What went behind the production of 1917 ?

Mendes had the idea to tell the story in real-time when he was writing the screenplay, which was inspired by his grandfather’s accounts of serving in World War I. It is difficult to figure out how many different shots are edited together, but many are in the vicinity of six-to-eight minutes. That’s a significant time to go without cut-away shots, which give directors and editors room to move.

The team’s work included digital environment extensions, including; No Man’s Land, the canal crossing, the burning village of Écoust and Schofield’s jump into the river, as well as destruction, pyro and water effects.

According to the official case study, “In the immersive cinematic experience, Mendes thrusts the audience into the immediate peril and vast scale of World War I, witnessed the conflict in an urgent and propulsive way. The film is told in real-time and plays as one continuous shot. To execute Mendes’ groundbreaking, innovative vision required intensive planning and collaboration across multiple departments, in particular camera, production design, sound, special effects and visual effects.”

The director revealed to VOX before the release that many of the scenes were shot under natural light, as artificial lights could have been visible giving the amount that the camera rotates during the course of a long shot. It was a challenge for cinematographer Roger Deakins, a veteran of the trade who has been nominated for an Oscar many times, winning his first in 2018 for Bladerunner: 2049. Not only that to create the authenticity on screen the director spent a lot of time to analyse and watch the sky and in his weather apps to figure out when they could shoot or not.

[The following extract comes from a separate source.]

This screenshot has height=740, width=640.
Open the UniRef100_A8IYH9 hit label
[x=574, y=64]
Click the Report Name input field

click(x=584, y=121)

How single-take scenes were designed?

Where long sequences are shot in single-take scenes it requires an immense amount of practice and mapping. The actors were involved in months of pre-production before shooting began, which is uncommon. Their movements had to be choreographed so that the camera crew — who used a combination of cranes, drones, motorbikes, trucks and shoulder mounts — could follow them. That extensive mapping out of the action was also essential for the later construction of the set, which Mendes knew had to be tailored to the action. Not only that, scenes which involved VFX are also designed prior for proper incorporation in the postproduction.

MPC employed multiple digital techniques to make the stitches in the film invisible; from simple wipes to complex digital double takeovers. The plane crash utilised multiple techniques, including plate stitching, CG planes, and CG destruction. The burning city of Écoust was shot on a partial set on a backlot. CG destroyed-architecture and fire effects were then added to extend the scale and the scope of the burning city.

The River sequence was shot in an Olympic water park in order to get practical direct water interaction with Schofield as he is swept down the rapids. In the finished film, the rapids were extended and augmented by MPC to set the scene in a hostile natural environment. Shot stitches were particularly complicated as the blends had to work with water surface and splashes as well as complex effects simulations.

Because the production employed long, uninterrupted takes, creating visual effects that hold up to scrutiny, without cuts, across unbroken scenes and in 4K IMAX, presented MPC Film with unique creative and logistical challenges. As of 9 February 2020, 1917 has grossed $132.5 million in the United States and Canada and $154.8 million in other countries, for a worldwide total of $287.3 million, against a production budget of $90–100 million.